Gw., London, Mitte November

Die Ankündigung der nächsten britischen Krise dürfte nun nicht mehr lange auf sich warten lassen. Bevan und Attlee haben, jeder in seiner Art, die ersten Schwalben fliegen lassen. Aneurin Bevan, aus Kindheitserinnerungen in einer Bergarbeiterfamilie heraus der radikalste Verfechter verstaatlichter Industrien, hat ein neues Argument für die Sozialisierung der britischen Stahlindustrie gefunden: Nur mit Hilfe einer verstaatlichten Stahlindustrie, so erklärte er, könne die Labour-Regierung genügend Kontrolle ausüben, am den gegenwärtigen "Kampf ums Überleben" zu gewinnen.

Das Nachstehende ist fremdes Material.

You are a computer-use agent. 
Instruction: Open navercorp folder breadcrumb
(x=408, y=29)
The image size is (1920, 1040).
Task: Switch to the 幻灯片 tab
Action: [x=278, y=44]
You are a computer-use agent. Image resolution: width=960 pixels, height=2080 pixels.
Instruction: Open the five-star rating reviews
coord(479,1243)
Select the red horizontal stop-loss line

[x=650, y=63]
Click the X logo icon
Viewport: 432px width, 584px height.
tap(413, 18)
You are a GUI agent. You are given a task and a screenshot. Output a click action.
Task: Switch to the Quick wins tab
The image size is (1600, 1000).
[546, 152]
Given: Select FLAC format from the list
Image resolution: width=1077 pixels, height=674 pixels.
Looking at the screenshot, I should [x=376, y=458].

Er klammerte sich an die alte Behauptung, daß privater Besitz auf niedrige Produktion zu hohen Preisen abziele – und das in einer Zeit, in der die private britische Stahlindustrie fast jeden Monat neue Rekorde aufstellt und das Planungsziel für 1949 von etwa 15 1/2 Mill. t bequem erreichen dürfte, während der staatliche britische Kohlenbergbau seine Arbeiter nicht halten, die Feierschichten nicht einschränken und die Preise nicht senken kann.